WRITTEN EXERCISE A: Return the passage of the curfew arrest story from "But the judge" up to and including "experience still sucked.", copied word for word.

So we’re in the back of the cop car and my friend tells me she’s feeling a rush of adrenaline, I felt like vomiting. ‘Luckily’ another backup comes and the two backup officers are better than the first guy. They tell me that they won’t bust me for having a spray can (which can be used as vandalism, I find out) or for tresspassing (we were just passing through the area) but he will write us up for curfew violation. Turns out there’s a curfew in my area. Great.

I think one of the backup officers was in GREAT (Gang Related Education And Training, basically very similar to DARE, only not for little kids and aimed at the older ones). That was an interesting moment to find one of his kids was now being arrested by him.

So a month later I have to go downtown and meet with a judge. I basically plead guilty and pay the fine instead of doing community service. The fine was $11, but cour costs were $69. That was almost all the money I had at the time.

But the judge was very nice and sympathetic. I’d have smiled more if my knees weren’t about to break. A good guy, all around. I wish I remembered his name. But the experience still sucked.

Word and element location records
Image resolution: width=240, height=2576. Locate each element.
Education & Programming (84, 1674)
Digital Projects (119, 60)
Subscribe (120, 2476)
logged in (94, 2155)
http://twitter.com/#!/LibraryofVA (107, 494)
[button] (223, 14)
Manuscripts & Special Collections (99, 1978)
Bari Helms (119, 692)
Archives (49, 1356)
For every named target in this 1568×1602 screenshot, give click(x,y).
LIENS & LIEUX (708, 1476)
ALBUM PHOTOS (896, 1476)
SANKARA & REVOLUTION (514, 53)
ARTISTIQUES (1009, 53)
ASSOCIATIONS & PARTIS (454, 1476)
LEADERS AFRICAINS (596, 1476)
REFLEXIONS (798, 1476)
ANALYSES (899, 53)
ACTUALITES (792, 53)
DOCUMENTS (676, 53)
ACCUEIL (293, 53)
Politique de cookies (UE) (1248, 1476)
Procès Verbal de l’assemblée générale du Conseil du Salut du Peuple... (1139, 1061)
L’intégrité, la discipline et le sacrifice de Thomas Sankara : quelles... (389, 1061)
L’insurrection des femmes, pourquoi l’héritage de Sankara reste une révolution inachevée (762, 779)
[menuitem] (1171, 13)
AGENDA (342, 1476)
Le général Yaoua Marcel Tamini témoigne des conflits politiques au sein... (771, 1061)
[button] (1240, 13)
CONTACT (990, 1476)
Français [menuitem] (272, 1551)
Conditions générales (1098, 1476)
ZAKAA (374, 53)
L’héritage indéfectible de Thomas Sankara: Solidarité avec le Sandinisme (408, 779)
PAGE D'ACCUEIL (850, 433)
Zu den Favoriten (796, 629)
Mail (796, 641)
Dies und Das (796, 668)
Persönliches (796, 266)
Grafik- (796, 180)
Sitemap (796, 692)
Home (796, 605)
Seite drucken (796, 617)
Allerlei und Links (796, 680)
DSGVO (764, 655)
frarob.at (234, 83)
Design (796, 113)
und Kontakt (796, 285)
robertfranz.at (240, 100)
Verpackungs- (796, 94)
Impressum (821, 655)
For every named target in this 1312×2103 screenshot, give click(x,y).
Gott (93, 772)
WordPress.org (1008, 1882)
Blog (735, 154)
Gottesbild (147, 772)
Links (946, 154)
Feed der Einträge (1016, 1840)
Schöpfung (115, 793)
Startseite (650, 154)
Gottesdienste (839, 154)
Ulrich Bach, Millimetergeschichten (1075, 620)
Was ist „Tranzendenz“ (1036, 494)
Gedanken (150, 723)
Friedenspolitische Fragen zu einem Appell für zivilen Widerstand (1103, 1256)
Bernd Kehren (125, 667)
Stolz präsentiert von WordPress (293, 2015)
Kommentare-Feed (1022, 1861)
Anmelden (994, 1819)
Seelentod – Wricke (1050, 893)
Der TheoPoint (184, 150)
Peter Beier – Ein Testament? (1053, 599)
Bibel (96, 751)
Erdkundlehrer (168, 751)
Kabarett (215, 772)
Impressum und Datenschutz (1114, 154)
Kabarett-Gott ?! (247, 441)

WRITTEN EXERCISE B: In the records, retype the lines from the line with "ASSOCIATIONS & PARTIS (454, 1476)" up to and including the line with "L’intégrité, la discipline" with no changes.

FULL OUTPUT A:
But the judge was very nice and sympathetic. I’d have smiled more if my knees weren’t about to break. A good guy, all around. I wish I remembered his name. But the experience still sucked.

FULL OUTPUT B:
ASSOCIATIONS & PARTIS (454, 1476)
LEADERS AFRICAINS (596, 1476)
REFLEXIONS (798, 1476)
ANALYSES (899, 53)
ACTUALITES (792, 53)
DOCUMENTS (676, 53)
ACCUEIL (293, 53)
Politique de cookies (UE) (1248, 1476)
Procès Verbal de l’assemblée générale du Conseil du Salut du Peuple... (1139, 1061)
L’intégrité, la discipline et le sacrifice de Thomas Sankara : quelles... (389, 1061)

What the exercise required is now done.